Exercise text:
========================

But that did not fully convinced me. Let’s check the Raft setup. Here Patroni delivers a simple command to check the status of the Raft setup.
commit_idx: 62850 postgres@partoni1:/u02/pgdata/raft/ [PG1] syncobj_admin -conn 192.168.22.201:5010 -status enabled_code_version: 0 last_applied: 62850 leader: 192.168.22.203:5010 leader_commit_idx: 62850 log_len: 31 match_idx_count: 0 next_node_idx_count: 0 partner_node_status_server_192.168.22.202:5010: 2 partner_node_status_server_192.168.22.203:5010: 2 partner_nodes_count: 2 raft_term: 30 readonly_nodes_count: 0 revision: deprecated self: 192.168.22.201:5010 self_code_version: 0 state: 0 uptime: 379 version: 0.3.6
And of course we can still check the cluster status itself.
postgres@partoni1:/u02/pgdata/raft/ [PG1] patronictl list + Cluster: PG1 (6870147915530980670) -+---------+----+-----------+ | Member | Host | Role | State | TL | Lag in MB | +----------+----------------+---------+---------+----+-----------+ | patroni1 | 192.168.22.201 | Replica | running | 6 | 0 | | patroni2 | 192.168.22.202 | Leader | running | 6 | | | patroni3 | 192.168.22.203 | Replica | running | 6 | 0 | +----------+----------------+---------+---------+----+-----------+
This look good as well. So even the configuration validation gives us an error, the Cluster is running smoothly.
Failover
So let’s see what happens if we restart the Leader node. Within a short time, the Leader changes to another node
postgres@partoni3:/home/postgres/ [PG1] patronictl list + Cluster: PG1 (6870147915530980670) -+---------+----+-----------+ | Member | Host | Role | State | TL | Lag in MB | +----------+----------------+---------+---------+----+-----------+ | patroni1 | 192.168.22.201 | Leader | running | 7 | | | patroni3 | 192.168.22.203 | Replica | running | 7 | 0 | +----------+----------------+---------+---------+----+-----------+
As soon as patroni2 is back to the network, it will attach to the cluster again without issues as a Replica
postgres@partoni3:/home/postgres/ [PG1] patronictl list + Cluster: PG1 (6870147915530980670) -+---------+----+-----------+ | Member | Host | Role | State | TL | Lag in MB | +----------+----------------+---------+---------+----+-----------+ | patroni1 | 192.168.22.201 | Leader | running | 7 | | | patroni2 | 192.168.22.202 | Replica | running | 7 | 0 | | patroni3 | 192.168.22.203 | Replica | running | 7 | 0 | +----------+----------------+---------+---------+----+-----------+
Conclusion
The configuration check was published as a first draft in Version 1.6.5. Seems there is some space for improvement here. Still not sure where I do the mistake and if there is really one. I also tested my patroni.yml with is configured for etcd. Maybe it’s just because of the brand new Raft possibility.

========================

Extracted information:

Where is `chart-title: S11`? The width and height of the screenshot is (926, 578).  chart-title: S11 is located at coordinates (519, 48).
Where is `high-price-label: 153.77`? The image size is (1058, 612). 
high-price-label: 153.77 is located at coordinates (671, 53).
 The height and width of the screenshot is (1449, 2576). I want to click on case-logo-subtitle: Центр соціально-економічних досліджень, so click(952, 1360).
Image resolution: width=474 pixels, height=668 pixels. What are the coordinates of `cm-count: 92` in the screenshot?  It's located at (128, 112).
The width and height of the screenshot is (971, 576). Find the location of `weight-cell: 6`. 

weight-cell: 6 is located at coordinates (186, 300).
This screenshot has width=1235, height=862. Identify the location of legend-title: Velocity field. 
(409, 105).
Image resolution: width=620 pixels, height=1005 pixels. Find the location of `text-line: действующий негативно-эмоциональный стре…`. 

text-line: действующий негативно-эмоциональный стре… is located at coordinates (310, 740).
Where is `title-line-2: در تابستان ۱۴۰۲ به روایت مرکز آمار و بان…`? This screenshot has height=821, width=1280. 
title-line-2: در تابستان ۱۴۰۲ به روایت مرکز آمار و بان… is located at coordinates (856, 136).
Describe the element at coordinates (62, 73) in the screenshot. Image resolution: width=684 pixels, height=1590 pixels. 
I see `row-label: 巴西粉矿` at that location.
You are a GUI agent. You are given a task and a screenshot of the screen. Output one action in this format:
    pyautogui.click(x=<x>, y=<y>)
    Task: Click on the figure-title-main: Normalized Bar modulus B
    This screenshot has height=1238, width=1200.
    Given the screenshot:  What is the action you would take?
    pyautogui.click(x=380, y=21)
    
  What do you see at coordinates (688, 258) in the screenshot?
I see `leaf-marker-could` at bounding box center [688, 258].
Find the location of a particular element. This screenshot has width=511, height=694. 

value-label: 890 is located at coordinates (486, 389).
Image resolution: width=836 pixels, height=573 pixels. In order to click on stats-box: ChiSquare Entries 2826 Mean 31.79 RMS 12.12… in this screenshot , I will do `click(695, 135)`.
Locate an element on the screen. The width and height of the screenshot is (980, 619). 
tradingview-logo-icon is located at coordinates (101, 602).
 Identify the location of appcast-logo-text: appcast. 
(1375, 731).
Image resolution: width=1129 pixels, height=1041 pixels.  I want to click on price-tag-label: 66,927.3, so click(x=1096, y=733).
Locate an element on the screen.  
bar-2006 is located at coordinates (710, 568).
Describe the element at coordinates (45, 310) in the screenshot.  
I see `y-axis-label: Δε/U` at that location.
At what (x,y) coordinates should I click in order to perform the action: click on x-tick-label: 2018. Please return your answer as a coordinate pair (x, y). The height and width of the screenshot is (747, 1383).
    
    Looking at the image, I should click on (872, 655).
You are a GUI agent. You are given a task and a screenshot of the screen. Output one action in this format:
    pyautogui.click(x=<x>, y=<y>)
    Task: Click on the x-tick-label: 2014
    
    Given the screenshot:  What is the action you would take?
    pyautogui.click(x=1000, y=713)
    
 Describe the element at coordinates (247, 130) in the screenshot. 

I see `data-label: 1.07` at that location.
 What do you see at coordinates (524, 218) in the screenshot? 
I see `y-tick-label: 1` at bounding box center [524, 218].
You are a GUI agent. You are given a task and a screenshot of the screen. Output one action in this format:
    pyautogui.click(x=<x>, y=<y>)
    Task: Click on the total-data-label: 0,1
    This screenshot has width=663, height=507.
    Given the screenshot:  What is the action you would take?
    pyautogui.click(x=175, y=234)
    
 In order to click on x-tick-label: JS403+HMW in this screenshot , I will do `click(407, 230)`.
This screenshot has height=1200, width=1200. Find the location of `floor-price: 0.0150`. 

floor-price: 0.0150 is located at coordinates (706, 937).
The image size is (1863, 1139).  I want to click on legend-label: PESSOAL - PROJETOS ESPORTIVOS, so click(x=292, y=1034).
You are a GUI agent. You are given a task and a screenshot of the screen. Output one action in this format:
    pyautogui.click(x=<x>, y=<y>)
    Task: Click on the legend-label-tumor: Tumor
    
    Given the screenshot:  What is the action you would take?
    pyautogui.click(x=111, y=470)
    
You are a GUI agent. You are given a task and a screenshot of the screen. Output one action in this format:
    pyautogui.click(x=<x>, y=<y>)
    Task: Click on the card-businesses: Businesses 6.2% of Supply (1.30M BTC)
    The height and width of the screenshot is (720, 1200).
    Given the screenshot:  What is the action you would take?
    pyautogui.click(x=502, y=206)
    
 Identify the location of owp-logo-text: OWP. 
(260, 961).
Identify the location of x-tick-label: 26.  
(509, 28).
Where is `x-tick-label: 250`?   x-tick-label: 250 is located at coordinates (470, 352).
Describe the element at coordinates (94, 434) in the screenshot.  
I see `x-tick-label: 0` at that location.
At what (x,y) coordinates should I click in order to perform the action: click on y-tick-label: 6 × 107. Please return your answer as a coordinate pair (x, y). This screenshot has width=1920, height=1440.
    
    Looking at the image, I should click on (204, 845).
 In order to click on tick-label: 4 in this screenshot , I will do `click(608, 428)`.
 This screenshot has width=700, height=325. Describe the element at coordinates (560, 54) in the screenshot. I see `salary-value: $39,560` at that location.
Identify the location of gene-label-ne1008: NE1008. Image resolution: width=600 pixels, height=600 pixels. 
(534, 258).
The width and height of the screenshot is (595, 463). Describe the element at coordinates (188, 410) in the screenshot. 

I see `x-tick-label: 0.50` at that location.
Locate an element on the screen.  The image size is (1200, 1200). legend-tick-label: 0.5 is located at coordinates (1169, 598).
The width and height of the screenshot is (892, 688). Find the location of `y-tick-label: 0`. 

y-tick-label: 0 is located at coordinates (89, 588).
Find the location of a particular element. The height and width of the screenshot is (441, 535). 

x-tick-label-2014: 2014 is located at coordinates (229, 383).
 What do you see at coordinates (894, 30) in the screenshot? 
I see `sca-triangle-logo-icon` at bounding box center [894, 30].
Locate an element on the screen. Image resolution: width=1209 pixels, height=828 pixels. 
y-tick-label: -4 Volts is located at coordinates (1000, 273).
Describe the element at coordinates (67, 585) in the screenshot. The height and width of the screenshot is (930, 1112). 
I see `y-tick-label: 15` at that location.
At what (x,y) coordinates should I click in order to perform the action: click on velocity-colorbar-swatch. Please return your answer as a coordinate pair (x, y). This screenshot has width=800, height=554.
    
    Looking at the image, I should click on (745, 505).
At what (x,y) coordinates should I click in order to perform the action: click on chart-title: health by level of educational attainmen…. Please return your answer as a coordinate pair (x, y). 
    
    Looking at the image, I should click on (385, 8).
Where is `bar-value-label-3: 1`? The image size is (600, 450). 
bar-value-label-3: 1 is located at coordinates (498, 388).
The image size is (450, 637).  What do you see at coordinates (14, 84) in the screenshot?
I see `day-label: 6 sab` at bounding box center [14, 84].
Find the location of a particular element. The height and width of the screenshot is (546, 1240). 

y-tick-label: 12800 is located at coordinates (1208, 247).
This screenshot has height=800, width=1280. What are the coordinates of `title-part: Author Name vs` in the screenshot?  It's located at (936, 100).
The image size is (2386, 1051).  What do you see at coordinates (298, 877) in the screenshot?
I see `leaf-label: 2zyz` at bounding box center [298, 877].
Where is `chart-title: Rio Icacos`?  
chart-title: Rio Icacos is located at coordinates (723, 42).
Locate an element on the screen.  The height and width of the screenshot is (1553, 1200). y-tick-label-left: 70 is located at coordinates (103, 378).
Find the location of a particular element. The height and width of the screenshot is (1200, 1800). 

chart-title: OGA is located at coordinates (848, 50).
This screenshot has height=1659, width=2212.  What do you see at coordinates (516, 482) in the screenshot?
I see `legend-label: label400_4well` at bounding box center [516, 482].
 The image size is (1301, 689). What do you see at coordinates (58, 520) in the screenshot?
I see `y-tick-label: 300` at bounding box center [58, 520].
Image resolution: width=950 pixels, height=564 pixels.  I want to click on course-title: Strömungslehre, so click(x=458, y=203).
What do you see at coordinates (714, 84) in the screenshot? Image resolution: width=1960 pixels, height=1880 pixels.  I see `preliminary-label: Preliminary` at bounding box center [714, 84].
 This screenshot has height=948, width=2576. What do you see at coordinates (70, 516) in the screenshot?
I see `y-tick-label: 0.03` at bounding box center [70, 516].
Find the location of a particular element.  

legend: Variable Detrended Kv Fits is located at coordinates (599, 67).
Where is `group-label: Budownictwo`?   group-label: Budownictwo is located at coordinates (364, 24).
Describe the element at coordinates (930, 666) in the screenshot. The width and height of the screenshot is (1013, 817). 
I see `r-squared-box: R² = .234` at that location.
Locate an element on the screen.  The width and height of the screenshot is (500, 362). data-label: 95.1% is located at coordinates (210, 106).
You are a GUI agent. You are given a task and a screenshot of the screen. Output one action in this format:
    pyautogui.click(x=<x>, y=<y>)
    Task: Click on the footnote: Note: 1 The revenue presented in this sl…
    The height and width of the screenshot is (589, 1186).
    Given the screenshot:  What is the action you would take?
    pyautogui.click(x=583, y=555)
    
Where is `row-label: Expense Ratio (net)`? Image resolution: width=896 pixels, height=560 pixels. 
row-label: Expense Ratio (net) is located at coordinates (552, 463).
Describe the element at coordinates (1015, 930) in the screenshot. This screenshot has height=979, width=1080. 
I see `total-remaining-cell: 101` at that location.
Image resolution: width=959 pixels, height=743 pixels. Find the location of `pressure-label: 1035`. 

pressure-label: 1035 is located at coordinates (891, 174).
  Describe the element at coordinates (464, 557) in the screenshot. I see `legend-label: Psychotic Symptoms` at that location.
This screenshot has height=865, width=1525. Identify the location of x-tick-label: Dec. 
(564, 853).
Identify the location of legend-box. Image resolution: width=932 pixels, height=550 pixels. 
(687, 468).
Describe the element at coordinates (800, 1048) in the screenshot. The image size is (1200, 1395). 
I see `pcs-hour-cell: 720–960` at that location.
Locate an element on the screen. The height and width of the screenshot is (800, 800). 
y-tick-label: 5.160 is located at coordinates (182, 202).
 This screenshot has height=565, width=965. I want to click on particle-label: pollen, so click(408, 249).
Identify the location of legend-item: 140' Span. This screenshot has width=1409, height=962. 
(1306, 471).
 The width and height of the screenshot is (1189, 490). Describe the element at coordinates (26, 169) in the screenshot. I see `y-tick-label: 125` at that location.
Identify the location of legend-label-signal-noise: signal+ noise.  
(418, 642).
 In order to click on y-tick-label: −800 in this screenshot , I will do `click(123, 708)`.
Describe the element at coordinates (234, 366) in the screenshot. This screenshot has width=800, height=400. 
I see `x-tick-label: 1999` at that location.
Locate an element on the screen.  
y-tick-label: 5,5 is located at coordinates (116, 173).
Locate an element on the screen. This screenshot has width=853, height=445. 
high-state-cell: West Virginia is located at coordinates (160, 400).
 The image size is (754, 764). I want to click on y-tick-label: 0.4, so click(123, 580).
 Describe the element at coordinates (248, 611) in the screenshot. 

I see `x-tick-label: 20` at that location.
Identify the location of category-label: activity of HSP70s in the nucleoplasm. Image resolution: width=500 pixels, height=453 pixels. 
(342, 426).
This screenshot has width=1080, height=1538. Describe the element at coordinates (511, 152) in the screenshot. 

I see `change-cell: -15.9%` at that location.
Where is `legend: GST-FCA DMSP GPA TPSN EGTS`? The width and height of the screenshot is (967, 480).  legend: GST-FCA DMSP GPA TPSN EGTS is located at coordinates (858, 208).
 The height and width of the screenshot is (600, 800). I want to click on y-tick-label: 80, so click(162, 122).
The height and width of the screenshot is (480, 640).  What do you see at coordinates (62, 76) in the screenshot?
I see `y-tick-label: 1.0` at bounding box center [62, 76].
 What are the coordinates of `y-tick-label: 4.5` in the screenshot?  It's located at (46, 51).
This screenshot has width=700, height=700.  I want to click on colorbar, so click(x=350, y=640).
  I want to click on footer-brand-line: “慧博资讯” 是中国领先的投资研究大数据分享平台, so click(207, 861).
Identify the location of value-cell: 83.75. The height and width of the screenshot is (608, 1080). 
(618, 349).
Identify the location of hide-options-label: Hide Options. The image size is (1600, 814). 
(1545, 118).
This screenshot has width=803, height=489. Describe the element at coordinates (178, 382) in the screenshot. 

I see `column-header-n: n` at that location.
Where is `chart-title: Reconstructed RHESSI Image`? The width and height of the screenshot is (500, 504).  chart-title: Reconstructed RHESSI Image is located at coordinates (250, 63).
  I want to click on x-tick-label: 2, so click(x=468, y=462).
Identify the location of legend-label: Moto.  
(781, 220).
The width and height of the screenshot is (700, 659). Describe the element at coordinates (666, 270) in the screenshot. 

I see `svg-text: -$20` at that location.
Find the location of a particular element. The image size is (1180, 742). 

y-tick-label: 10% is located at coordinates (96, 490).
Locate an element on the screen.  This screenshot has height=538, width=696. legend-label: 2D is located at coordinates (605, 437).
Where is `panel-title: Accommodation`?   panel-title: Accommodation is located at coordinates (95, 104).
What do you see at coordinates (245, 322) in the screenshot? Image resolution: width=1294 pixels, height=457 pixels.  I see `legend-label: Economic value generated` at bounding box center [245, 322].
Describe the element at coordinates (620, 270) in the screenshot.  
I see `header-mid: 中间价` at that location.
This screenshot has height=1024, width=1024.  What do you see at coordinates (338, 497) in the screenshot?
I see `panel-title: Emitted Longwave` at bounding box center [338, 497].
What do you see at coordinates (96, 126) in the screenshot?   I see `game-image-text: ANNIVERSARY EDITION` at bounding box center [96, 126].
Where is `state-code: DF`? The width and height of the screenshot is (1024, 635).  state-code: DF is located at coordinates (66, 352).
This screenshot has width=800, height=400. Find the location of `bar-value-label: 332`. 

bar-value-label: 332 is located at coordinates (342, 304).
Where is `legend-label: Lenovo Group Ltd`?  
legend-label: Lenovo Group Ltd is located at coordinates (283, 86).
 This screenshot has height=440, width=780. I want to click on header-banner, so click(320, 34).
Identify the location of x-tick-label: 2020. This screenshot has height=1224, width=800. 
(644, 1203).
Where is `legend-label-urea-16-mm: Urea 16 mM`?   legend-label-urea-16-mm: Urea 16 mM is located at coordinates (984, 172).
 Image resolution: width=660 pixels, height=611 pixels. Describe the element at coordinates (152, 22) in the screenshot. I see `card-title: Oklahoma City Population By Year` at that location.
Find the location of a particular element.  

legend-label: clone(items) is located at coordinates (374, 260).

========================

Problem requirements:
In the Patroni text, in which version was the configuration check published as a first draft?

Problem solution:
Version 1.6.5